◆ TASK TO CARRY OUT ◆
Leaving out every picture, retype the lines below from the top through the one that contains "Click the LIMITED badge on Cannonical Egg".

DATA IN THIS EXERCISE section start

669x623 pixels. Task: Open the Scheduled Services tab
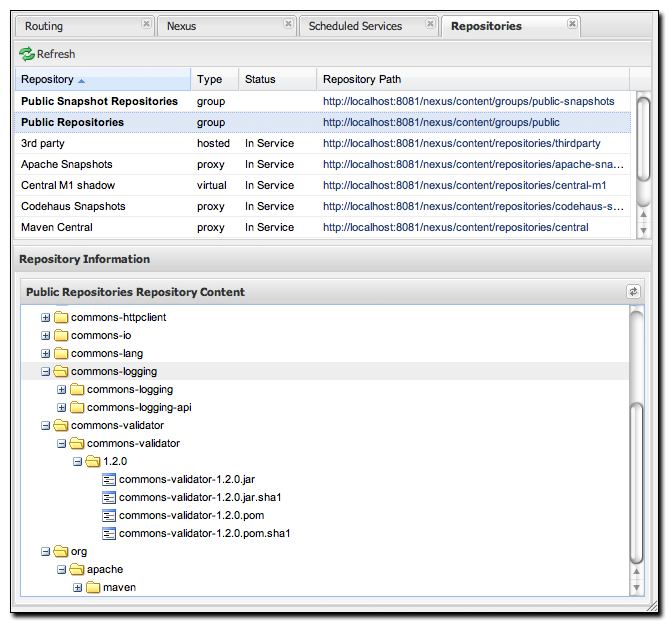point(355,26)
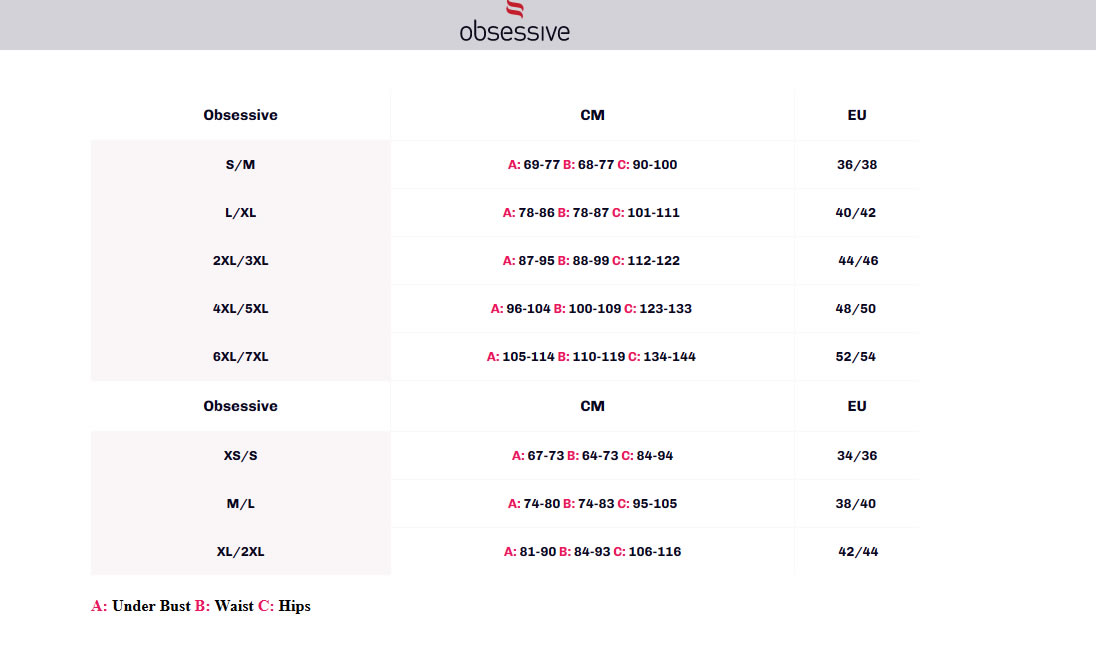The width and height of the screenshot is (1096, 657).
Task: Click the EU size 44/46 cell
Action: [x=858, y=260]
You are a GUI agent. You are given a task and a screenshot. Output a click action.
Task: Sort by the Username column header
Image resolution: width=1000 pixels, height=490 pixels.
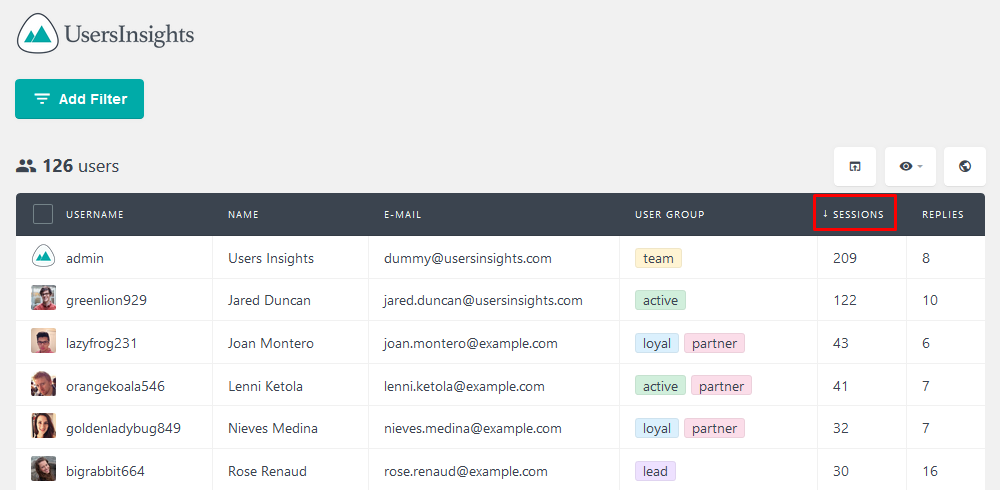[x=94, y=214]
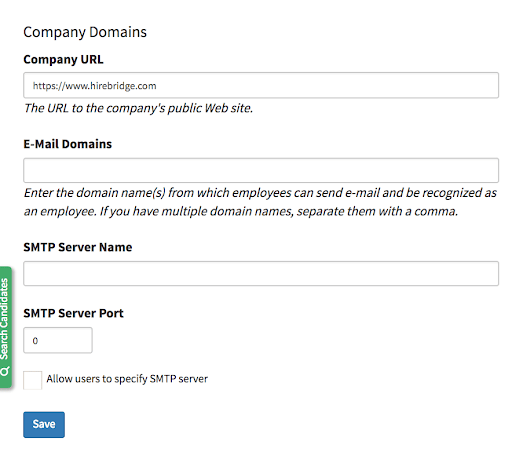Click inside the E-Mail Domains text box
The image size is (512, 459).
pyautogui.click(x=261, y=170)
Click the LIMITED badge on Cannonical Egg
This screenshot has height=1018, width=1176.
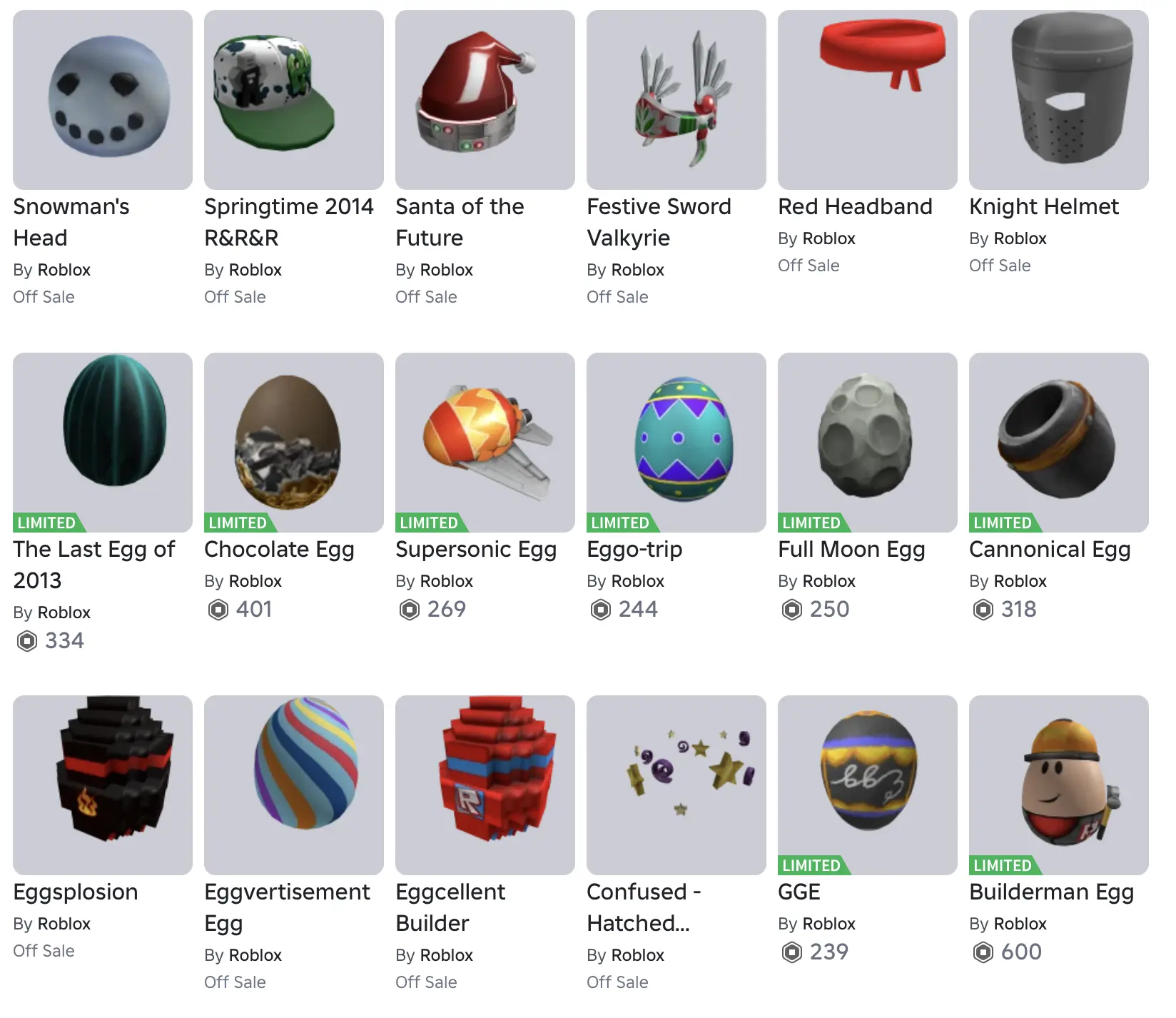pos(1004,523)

DATA IN THIS EXERCISE section end

◆ RESULT FOR THIS TASK ◆
669x623 pixels. Task: Open the Scheduled Services tab
point(355,26)
The width and height of the screenshot is (1096, 657).
Task: Click the EU size 44/46 cell
Action: [x=858, y=260]
You are a GUI agent. You are given a task and a screenshot. Output a click action.
Task: Sort by the Username column header
Image resolution: width=1000 pixels, height=490 pixels.
[x=94, y=214]
Click inside the E-Mail Domains text box
The image size is (512, 459).
pyautogui.click(x=261, y=170)
Click the LIMITED badge on Cannonical Egg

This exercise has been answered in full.